君に染まる(後編)
「久しぶりだね、創吾くん」
背後から声が聞こえ振りむくとスーツ姿の少し小太りの男性がいた。
その後ろから菅咲さんが現れる。
知らない人だけど、先輩の様子からこの人が菅咲さんのお父さんだということは私にも分かる。
菅咲さん達から隠すように先輩が私の腕を引いた。
「お久しぶりです、菅咲会長。本日はお越しいただき大変光栄です」
「なんだね、えらくよそよそしいな。そんな仲でもないだろ。それに今回の仕事は元は私と君のお父さんが企画したものだ。
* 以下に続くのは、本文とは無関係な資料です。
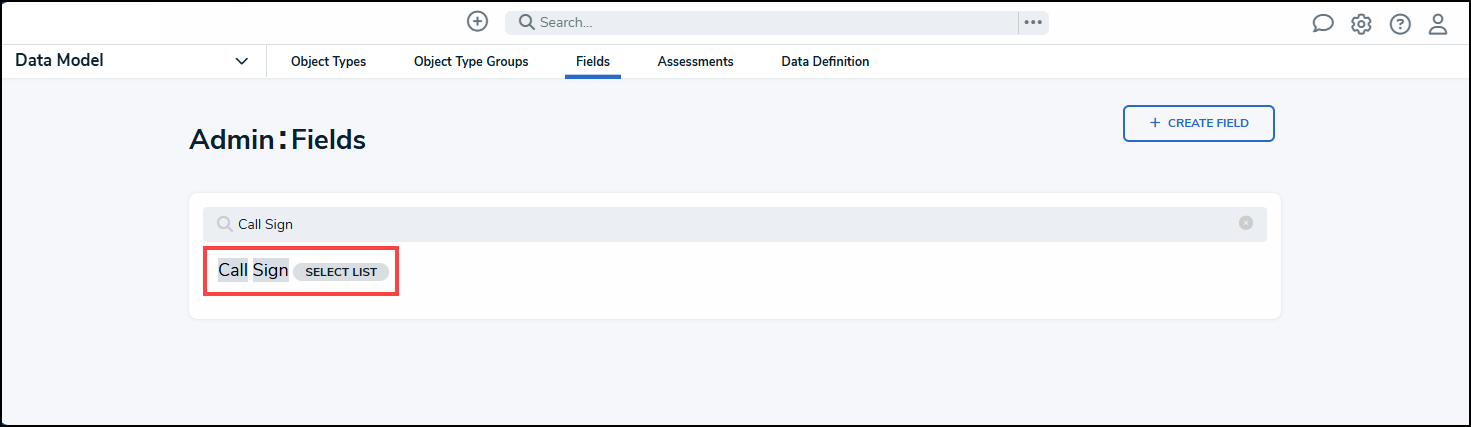This screenshot has width=1471, height=427.
Task: Select the Fields tab
Action: (x=593, y=62)
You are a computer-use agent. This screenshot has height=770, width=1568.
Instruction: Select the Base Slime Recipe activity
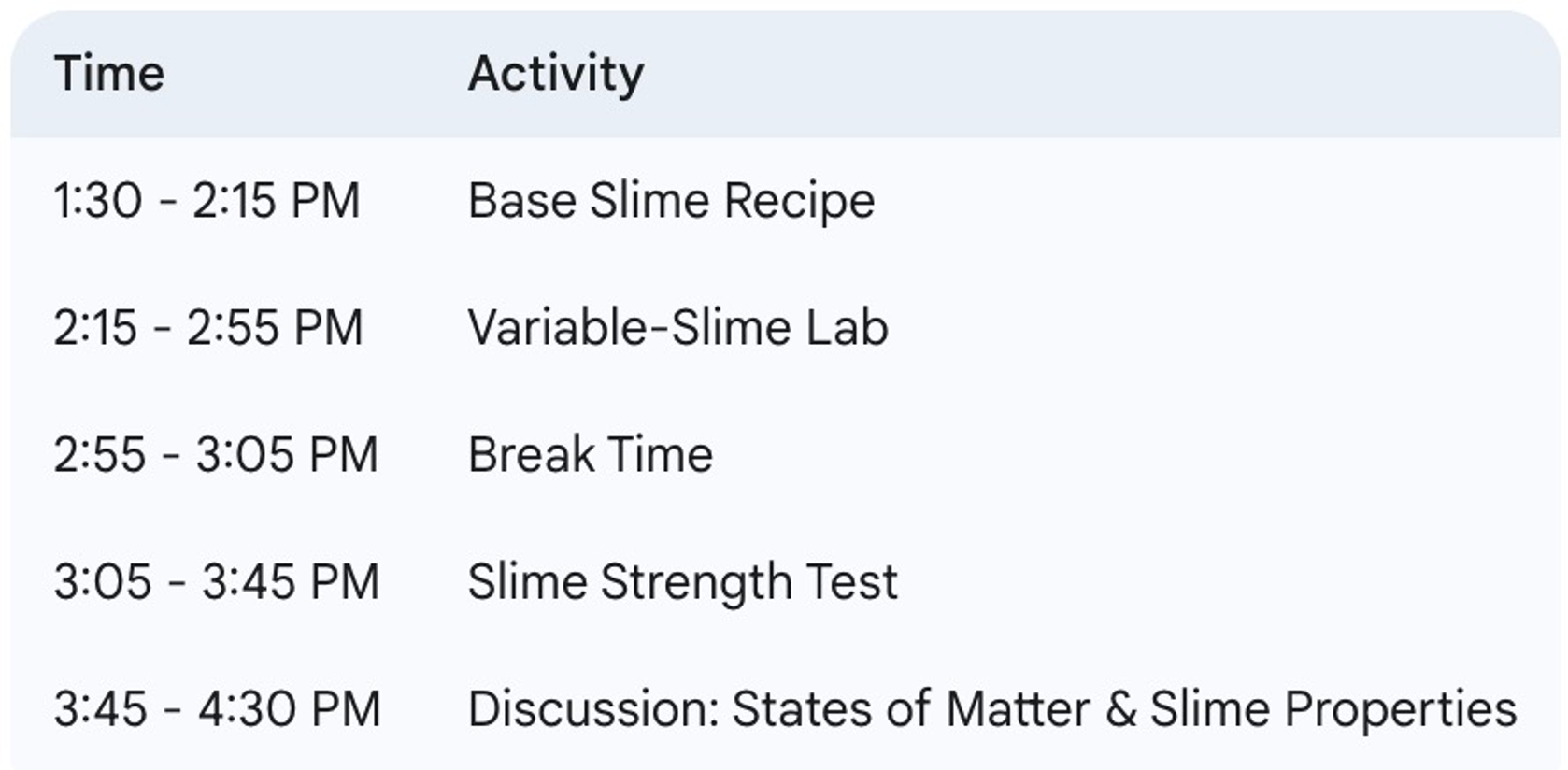pyautogui.click(x=671, y=201)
成果をこの目で見るのは当然だろ」
「そうでしたね。私と蘭さんはおこぼれをいただいただけでした」
「こらこら、そーいう言い方はないだろ創吾くん。冗談だよ」
ははっと笑ったその人は、さて、というように一呼吸置いて私に視線を向けた。
「…それで?このお嬢様はどなたかな?」
体の半分を先輩で隠されていた私はどうすればいいか分からず、先輩の服をぎゅっと掴んだ。
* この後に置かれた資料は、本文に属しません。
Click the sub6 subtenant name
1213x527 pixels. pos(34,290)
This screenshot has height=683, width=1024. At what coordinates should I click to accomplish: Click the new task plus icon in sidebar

「先ほどから少し注目を集めていたようだが、どういう関係で」
「創吾さんが通ってらっしゃる学園の方ですわ、お父様」
先輩が言うより早く菅咲さんが口を開いた。
「百瀬未央さん。創吾さんのご友人です」
菅咲さんの笑顔が怖い。
思わず顔を背けてしまった。
「友人?百瀬、とは…聞いたことないな。失礼だがお父様は何のお仕事を?」
先輩の友人というからどこぞの社長令嬢と思っているのだろうか。
「創吾くんに靴を履き替えさせ、腕を組み、ただの友人とは思えないんだが…どこのお嬢様だ?いや、そんなのは関係ない。君は創吾くんに婚約者がいるのを知っているか?ここにいる私の娘がそうだ。申し訳ないが娘が悲しむのであまり創吾くんに近寄ら」
「お言葉ですが、会長」
会長さんの言葉を遮り、後ろ手に私の姿を2人から完全に見えないようにすると先輩は少し怒りのこもった声で口を開いた。
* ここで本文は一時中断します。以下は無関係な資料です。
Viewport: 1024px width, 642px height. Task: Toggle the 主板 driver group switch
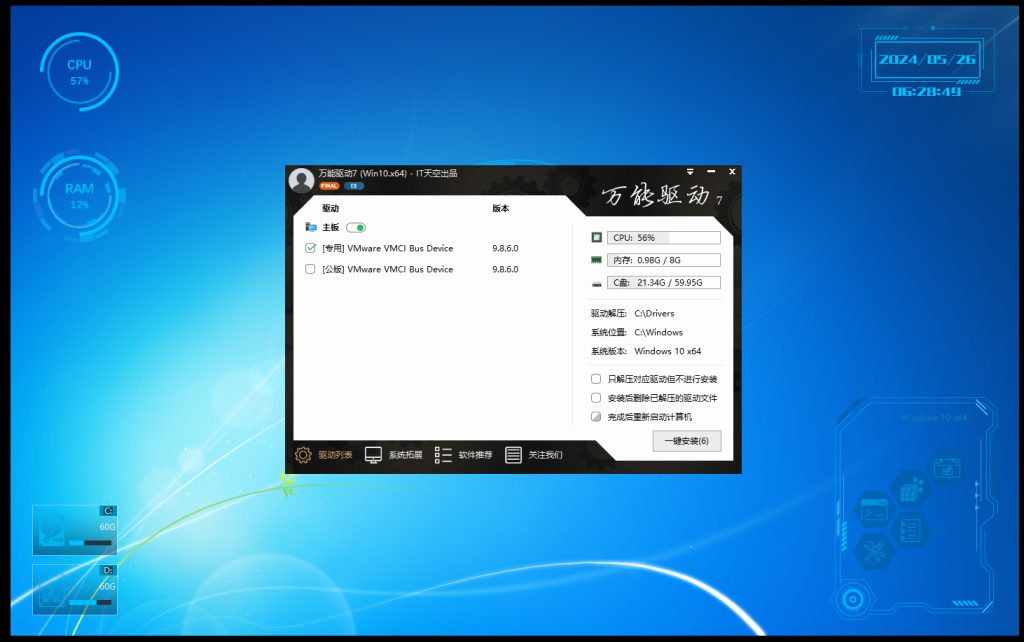click(356, 228)
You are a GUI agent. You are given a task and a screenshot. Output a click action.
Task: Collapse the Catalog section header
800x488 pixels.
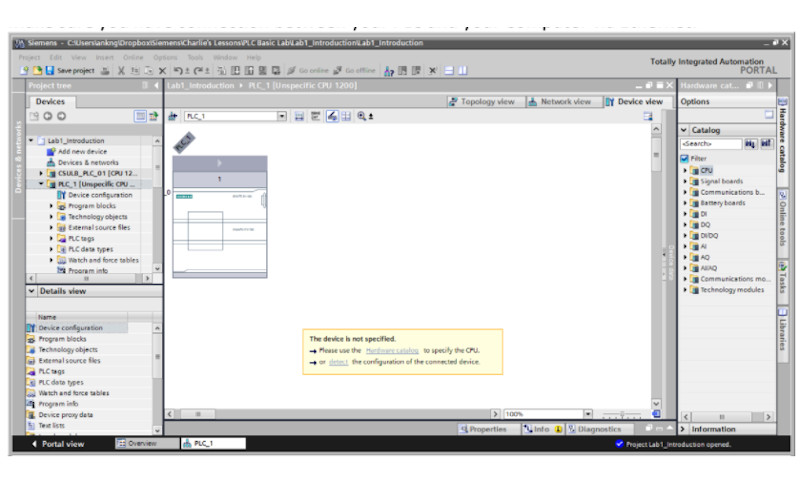click(x=684, y=130)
「お互いきちんと挨拶もしていないうちからそのような発言、恥じるべき行為ではありませんか?」
「なっ…」
「菅咲財閥の会長ともあろう方が常識も持ち合わせていないのかと噂になりかねませんよ」
私の腕を掴んでいる先輩の手に力が入る。
「なんだその言い方は。常識を語るなら君から紹介するのが筋というものではないのか」
「紹介ならしますよ、でも今じゃなかっただけです」
先輩は振り返ると辺りを見渡し、誰かを見つけたようにするとその人物を呼び寄せた。
それと同時に会場の照明が落ちる。